Record extracts ->
-=-=-

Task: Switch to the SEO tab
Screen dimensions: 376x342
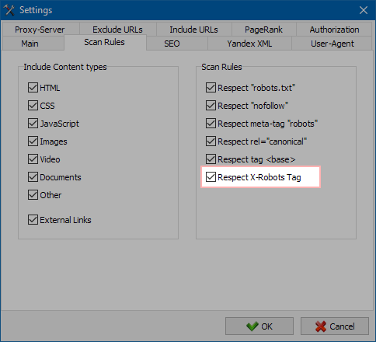Action: (x=172, y=44)
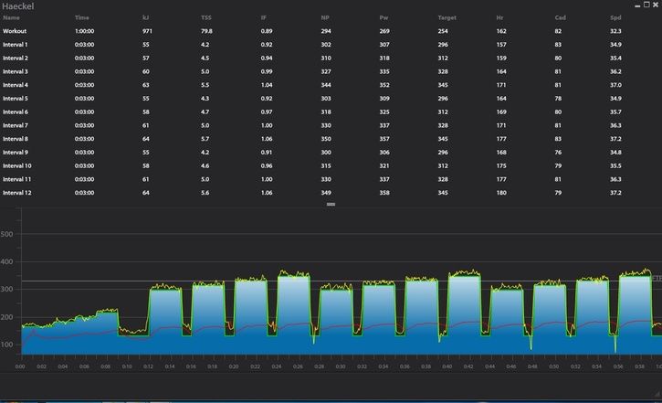Click the kJ column header
Screen dimensions: 662x403
click(x=146, y=17)
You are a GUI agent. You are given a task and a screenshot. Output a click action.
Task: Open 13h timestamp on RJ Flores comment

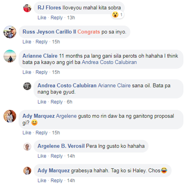pyautogui.click(x=71, y=18)
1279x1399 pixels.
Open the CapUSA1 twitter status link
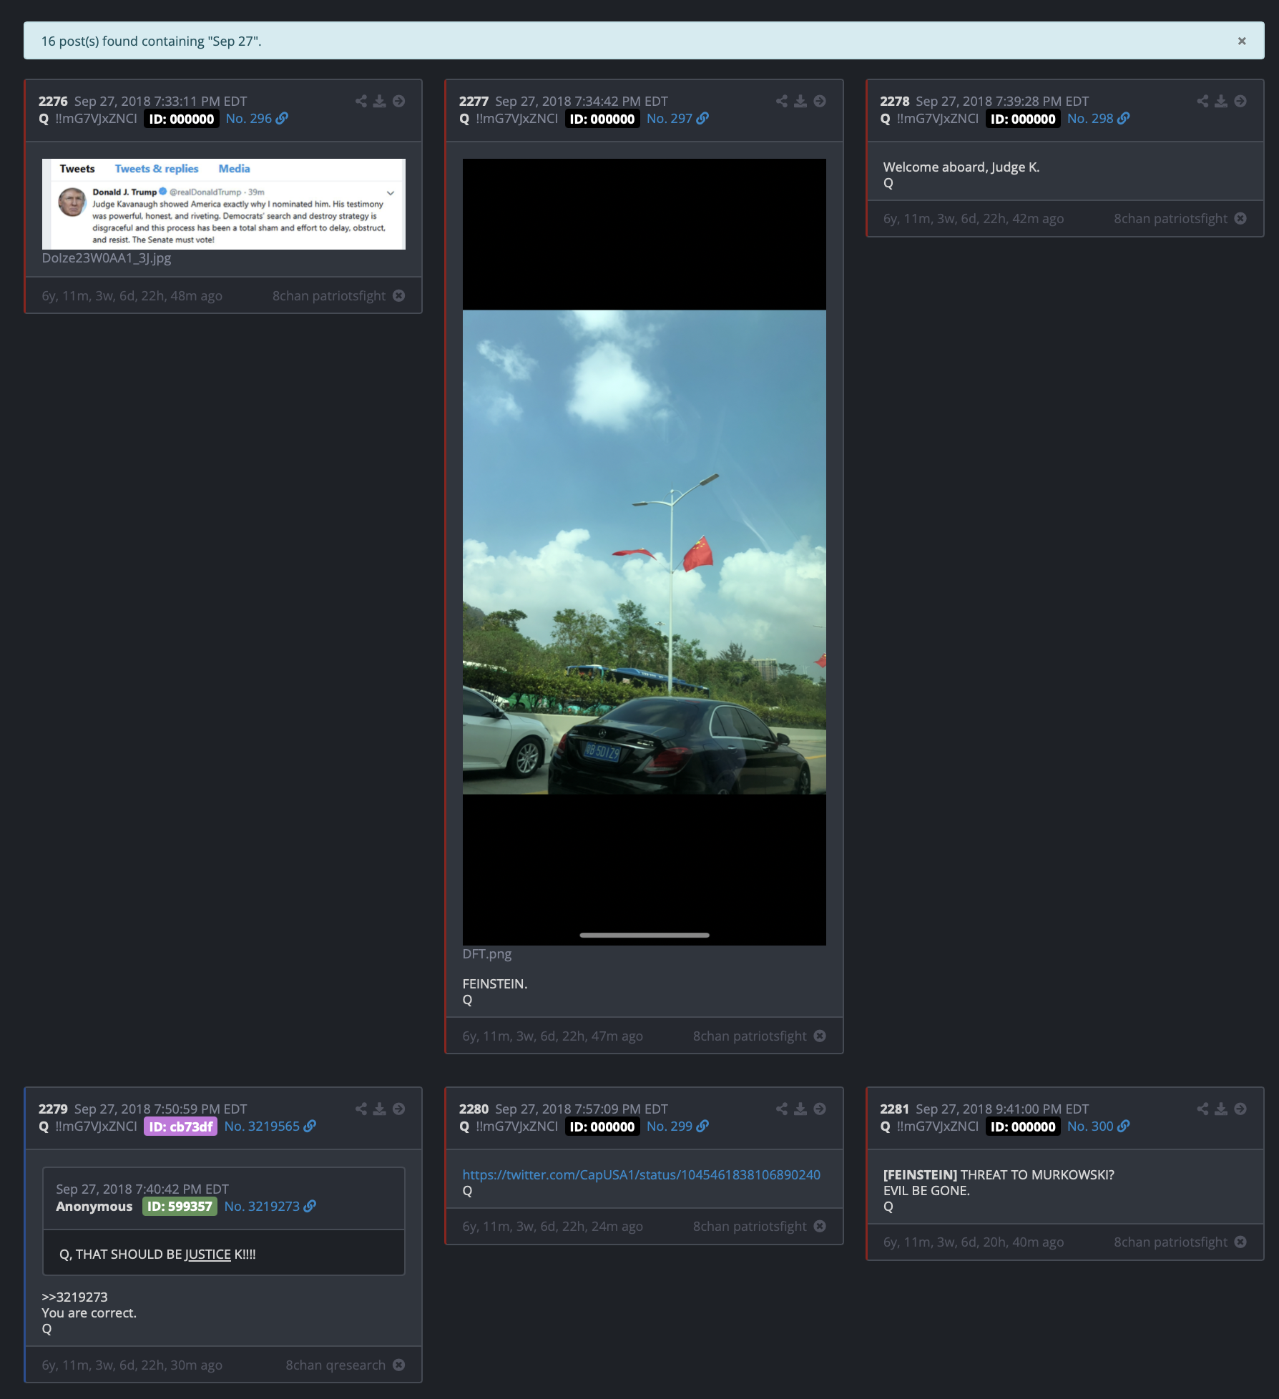pyautogui.click(x=641, y=1174)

-=-=-

Only the lines from the one containing "Screen dimensions: 376x342" through the end of the listing should be output, word for word and inclusive; keep pictures out.

Screen dimensions: 376x342
Action: (x=172, y=44)
Click the kJ column header
Screen dimensions: 662x403
click(x=146, y=17)
You are a GUI agent. You are given a task and a screenshot. Output a click action.
Task: Open 13h timestamp on RJ Flores comment

pyautogui.click(x=71, y=18)
1279x1399 pixels.
Open the CapUSA1 twitter status link
pyautogui.click(x=641, y=1174)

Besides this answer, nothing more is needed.